What is the role of Neurexin in presynaptic development?
We have found that a short isoform of neurexin, called gamma neurexin,
which is conserved from worms to humans, is sufficient for mediating
presynaptic stabilization and maturation despite not containing any
extracellular binding domains.
Using proximity ligation (TurboID) and proteomics we found that the
intracellular domain of neurexin interacts with many actin-binding proteins
to mediate its function (Profes et al., 2024).
What is the role of presynaptic mRNAs in synapse development?
Beta-actin mRNA labeled using the MS2 system allows for the visualization of both transcription sites in the nucleus (brightest spots) and RNA granules inside and outside of the nucleus.
During axonal outgrowth, actin mRNA granules are transported towards the growth cone.

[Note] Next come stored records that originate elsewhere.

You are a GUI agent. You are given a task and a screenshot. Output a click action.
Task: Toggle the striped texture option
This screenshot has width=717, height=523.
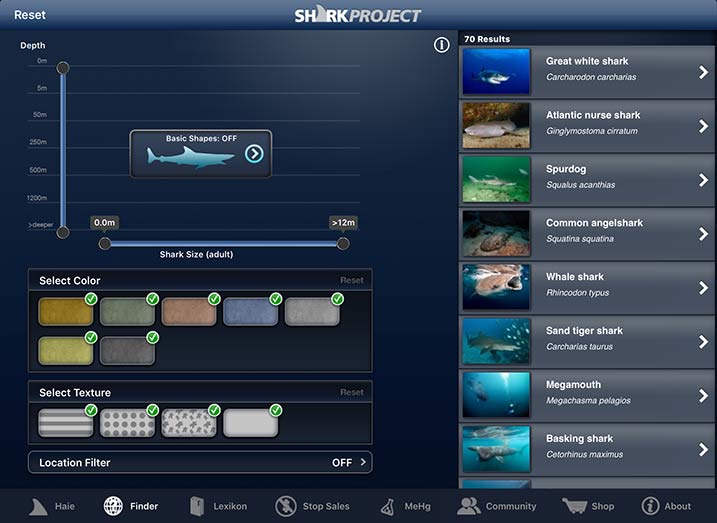click(66, 423)
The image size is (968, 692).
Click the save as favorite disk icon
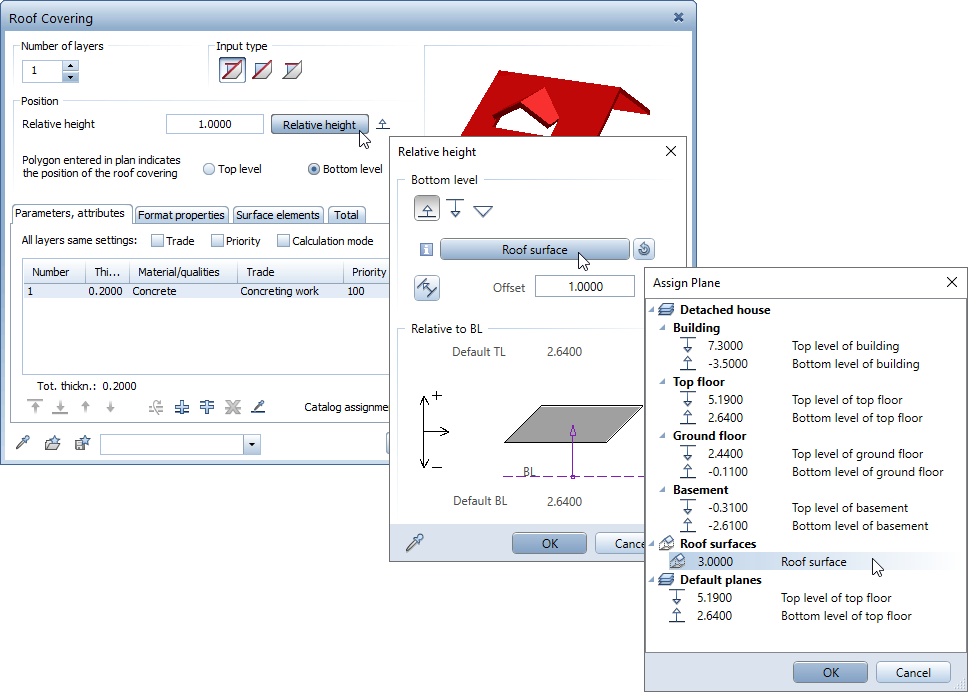coord(83,444)
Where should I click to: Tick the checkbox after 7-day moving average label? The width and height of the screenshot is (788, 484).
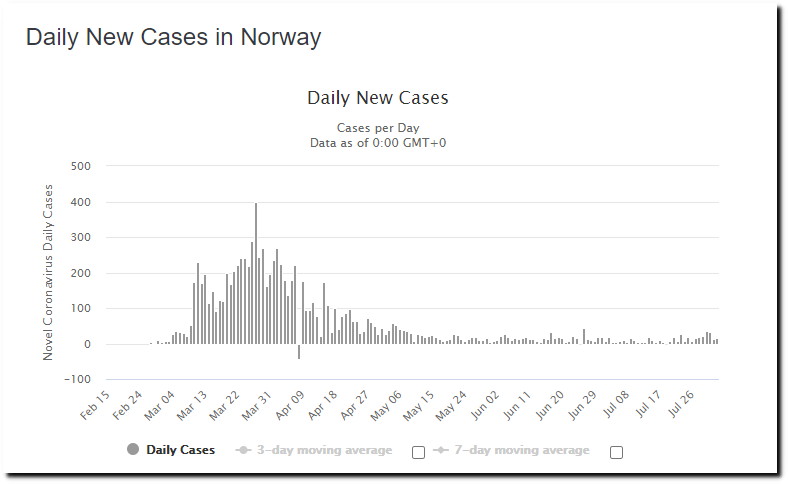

Non-canonical roles for cell adhesion molecules
We have identified non-canonical roles in synapse assembly for a pair of CAMs, SYG-1 and SYG-2. We have found that both SYG-1 and SYG-2 are expressed and function in the same presynaptic cell, suggesting they may interact in cis, contrary to their previously described role in the C. elegans HSN neuron. Furthermore, we have found that the intracellular domain of SYG-2 alone is sufficient for inducing presynaptic assembly, in contrast to the accepted idea that the extracellular domains of CAMs are required for their function. Using CRISPR transgenesis, we can identify the critical sub-domains of SYG-1 and SYG-2 required for their function in presynaptic assembly.
Modeling human patient calcium channel variants in C. elegans
We are generating human patient variants in the CaV2-type voltage-gated calcium channel (encoded by the CACNA1A gene in humans) in the worm homolog (called UNC-2). Doing so enables us to understand the effect of these variants both on channel function and more broadly on synapse function, and may help explain why different variants in this single gene lead to such a diverse array of symptoms in patients.
We are also examining how alternative splicing of these channels (particularly in intracellular loops that govern channel inactivation kinetics) might interact with patient-derived variants.
wild type
unc-2 mutant
Behavioral changes, such as an increase in “reversals” (or, backwards/forwards movement switches), are characteristic of some gain-of-function mutants in these channels. We can leverage this both to understand the circuit-level effects of these mutations as well as to perform forward genetic screens for suppressors of this phenotype, in the hopes of identifying additional therapeutic targets for patients with these variants.